Kyari, who said there would be an increased production of gasoline with the new technology, stated that the flow of supply would come by the middle of 2023.
“The combination of output from the Dangote refinery and state-owned refineries would eliminate any importation of petroleum products into this country.”
“Even if all our four refineries in three locations are operating at 90% of installed capacity, they will only be able to raise 18 million litres of Premium Motor Spirit (PMS). That means even if all of them are working today, you would still have a net deficit of PMS to import into this country.
He said NNPC owned 20 percent equity in the Dangote Refinery and has a first right of refusal to supply crude oil to the plant.
“But we saw this energy transition challenge coming. We knew that time will come where you would look for people to buy your crude and you will not find,” he said.
“And that means we have locked down ability to sell crude oil for 33,000 barrels minimum by right for the next 20 years and by right also we have access to 20 percent of the production from that plant.”
Kyari added that the Dangote refinery would begin producing by the middle of next year, adding that it can produce up to 50 million litres of PMS.

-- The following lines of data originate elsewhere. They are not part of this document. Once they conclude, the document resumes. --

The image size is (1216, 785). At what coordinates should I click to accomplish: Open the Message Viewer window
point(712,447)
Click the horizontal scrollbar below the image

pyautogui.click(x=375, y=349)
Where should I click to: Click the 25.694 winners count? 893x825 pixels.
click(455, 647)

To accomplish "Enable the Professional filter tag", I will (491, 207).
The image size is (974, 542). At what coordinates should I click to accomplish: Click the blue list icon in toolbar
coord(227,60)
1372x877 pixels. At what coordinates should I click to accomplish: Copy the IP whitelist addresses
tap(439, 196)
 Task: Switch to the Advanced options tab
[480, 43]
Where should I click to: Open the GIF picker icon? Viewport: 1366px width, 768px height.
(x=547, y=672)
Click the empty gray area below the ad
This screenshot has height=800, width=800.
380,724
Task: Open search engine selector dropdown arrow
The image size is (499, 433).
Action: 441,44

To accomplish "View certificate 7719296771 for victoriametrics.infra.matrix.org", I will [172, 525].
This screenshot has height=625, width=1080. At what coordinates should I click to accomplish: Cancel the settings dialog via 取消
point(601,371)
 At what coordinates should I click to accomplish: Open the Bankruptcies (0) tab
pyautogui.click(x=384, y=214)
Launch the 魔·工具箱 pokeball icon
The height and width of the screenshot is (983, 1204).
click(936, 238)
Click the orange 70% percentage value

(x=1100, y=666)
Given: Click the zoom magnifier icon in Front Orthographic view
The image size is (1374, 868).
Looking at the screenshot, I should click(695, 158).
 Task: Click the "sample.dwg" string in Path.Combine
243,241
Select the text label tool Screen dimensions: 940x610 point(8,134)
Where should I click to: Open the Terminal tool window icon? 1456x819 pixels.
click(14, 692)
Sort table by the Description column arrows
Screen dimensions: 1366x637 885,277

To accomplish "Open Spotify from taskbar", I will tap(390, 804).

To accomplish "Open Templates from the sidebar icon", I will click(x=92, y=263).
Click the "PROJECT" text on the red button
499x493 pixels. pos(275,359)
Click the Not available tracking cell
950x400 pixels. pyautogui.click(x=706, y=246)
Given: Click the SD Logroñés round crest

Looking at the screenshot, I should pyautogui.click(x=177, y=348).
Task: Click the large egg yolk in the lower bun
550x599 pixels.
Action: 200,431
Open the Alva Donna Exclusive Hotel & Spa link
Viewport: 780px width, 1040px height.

“The combination of that and our ability to bring back our refinery will eliminate any importation of petroleum products into this country next year. You would not see any importation into this country next year,” Kyari said.
“This is very practical. As a matter of fact, when we are done with our own refineries and the Dangote refinery, there remain other small initiatives that we are doing, small modular condensate refineries that we are building. If that happens and we are very optimistic it will happen, you would see that this country will now be a net exporter.
“As a matter of fact, it will be a hub for the export of petroleum products, not just to the West African sub-region. This will happen. The flow of supply will change by the middle of next year, it will change. You will not need the importation of petroleum products into this country by the middle of next year.”
The NNPC Chief said he was not accusing institutions, including government, but at virtually every level of Nigerian society, individuals were siphoning off a total of around 200,000 barrels per day (bpd) from what is typically Africa’s largest exporter.
“Some of the pipelines and some of the products that we found are actually in churches and in mosques,” Kyari said, adding this meant those complicit included “members of the communities, members of the religious leadership and also, most likely, government officials”.
It was not immediately clear if the government had found crude oil, in addition to fuel, in those places.
The impact on exports is a reduction of 700,000 bpd, Kyari said, because theft had forced at least 700 “lock-ins” of oil production.
“No-one produces oil so that the next person can take it,” he said. “The wise thing to do is to stop production.”
Kyari said some of the pipeline taps were so sophisticated that they ran for 3-4 kilometres and would have involved cranes, industrial equipment and at least 40 workers.
NNPC has engaged companies, including those owned by ex-militants to stem theft, and Kyari said the nation’s anti-graft agency was also following the cash and would prosecute those involved.
Kyari said Nigeria was building a “national reserve company” that would run the pipelines on a commercial basis and would be able to manage theft and other issues differently.
“In the meantime, there is very little else we can do except continue to manage (moving oil) on trucks,” he said.